Unix One
Unix One

Reputation: 1181

List gensym symbol not evaluating inside macro

I'm trying to write a macro that takes a list of variables and a body of code and makes sure variables revert to their original values after body of code is executed (exercise 10.6 in Paul Graham's ANSI Common Lisp).

However, I'm unclear on why my gensym evaluates as I expect it to in one place, but not another similar one (note: I know there's a better solution to the exercise. I just want to figure out why the difference in evaluation).

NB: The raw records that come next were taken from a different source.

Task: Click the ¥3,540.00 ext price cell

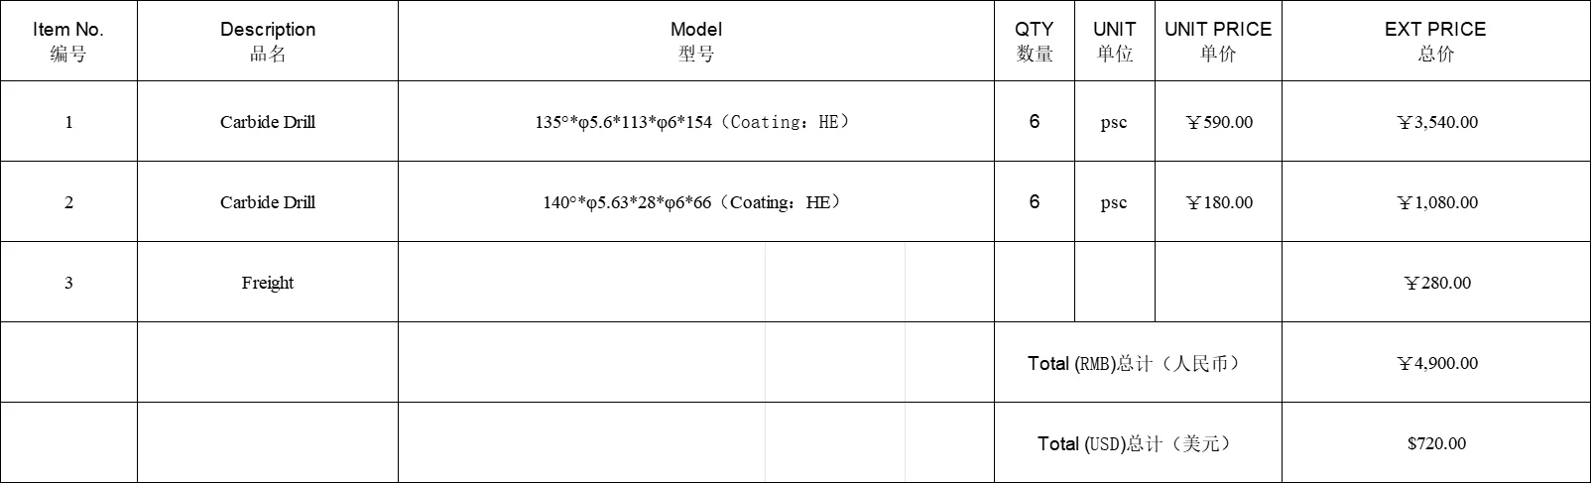Action: 1436,121
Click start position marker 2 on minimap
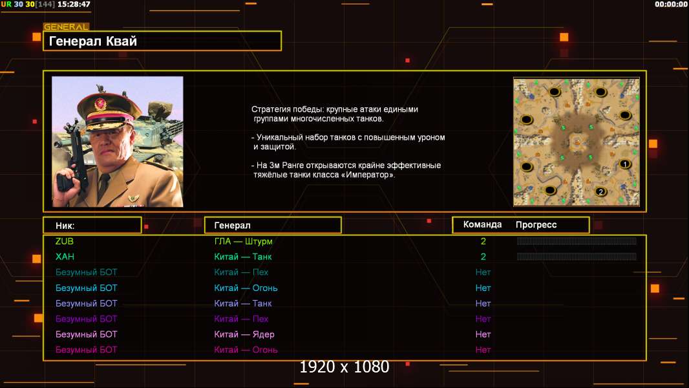This screenshot has width=689, height=388. (x=600, y=191)
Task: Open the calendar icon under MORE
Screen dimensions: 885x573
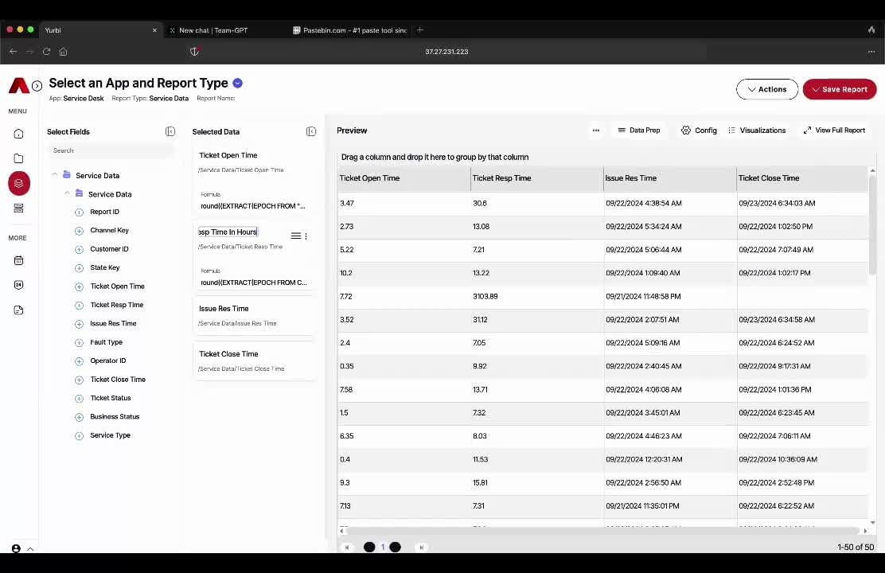Action: pyautogui.click(x=18, y=260)
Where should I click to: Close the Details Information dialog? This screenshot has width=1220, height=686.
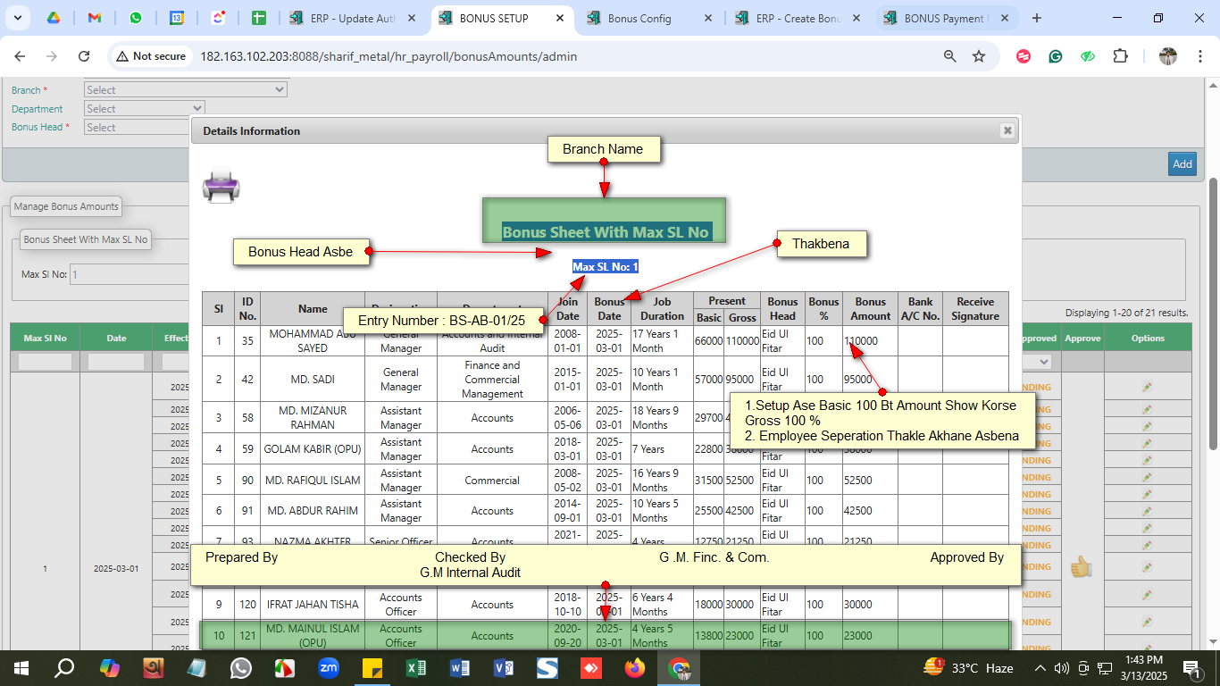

Here's the first definition where the lst gensym evaluates to a list inside of the lambda passed to the mapcar:

(defmacro exec-reset-vars-1 (vars body)
  (let ((lst (gensym)))
    `(let ((,lst ,(reduce #'(lambda (acc var) `(cons ,(symbol-value var) ,acc))
                          vars
                          :initial-value nil)))
         ,@body
         ,@(mapcar #'(lambda (var) `(setf ,var (car ,lst)))
                   vars))))

But while it works exactly as I expect it to, it's not a correct solution to the exercise because I'm always grabbing the first element of lst when trying to reset values. I really want to map over 2 lists. So now I write:

(defmacro exec-reset-vars-2 (vars body)
  (let ((lst (gensym)))
    `(let ((,lst ,(reduce #'(lambda (acc var) `(cons ,(symbol-value var) ,acc))
                          vars
                          :initial-value nil)))
         ,@body
         ,@(mapcar #'(lambda (var val) `(setf ,var ,val))
                   vars
                   lst))))

But now I get an error that says #:G3984 is not a list. If I replace it with (symbol-value lst) I get an error saying variable has no value. But why not? Why does it have a value inside of the setf in lambda, but not as an argument passed to mapcar?

Upvotes: 2

Views: 262

Answers (2)

Sylwester
Sylwester

Reputation: 48745

I'm pretty sure you are overthinking it. Imagine this:

(defparameter *global* 5)
(let ((local 10))
  (with-reset-vars (local *global*)
    (setf *global* 20)
    (setf local 30)
    ...))

I imagine the expansion is as easy as:

(defparameter *global* 5)
(let ((local 10))
  (let ((*global* *global*) (local local))
    (setf *global* 20)
    (setf local 30)
    ...)
  (print local)) ; prints 10
(print *global*)  ; prints 5 

let does the reset on it's own so you see that the macro should be very simple just making shadow bindings with let, unless I have misunderstood the assignment.

Your overly complicated macros does pretty bad things. Like getting values of global symbols compile time, which would reset them to the time the function that used this instead of before the body.

Upvotes: 3

Rainer Joswig
Rainer Joswig

Reputation: 139261

At macroexpansion time you try to map over the value of lst, which is a symbol at that time. So that makes no sense.

Trying to get symbol value also makes no sense, since lst's bindings are lexical and symbol-value is not a way to access that. Other bindings are not available at that time.

Clearly lst has a value at macroexpansion time: a symbol. This is what you see inside the lambda.

You need to make clear what values are computed at macroexpansion time and which at runtime.

An advice about naming:

  • lst is a poor name in Lisp, use list
  • the name lst makes no sense, since its value is not a list, but a symbol. I'd call it list-variable-symbol. Looks long, doesn't it? But it is much clearer. You would now that it is a symbol, used as the name for a variable holding lists.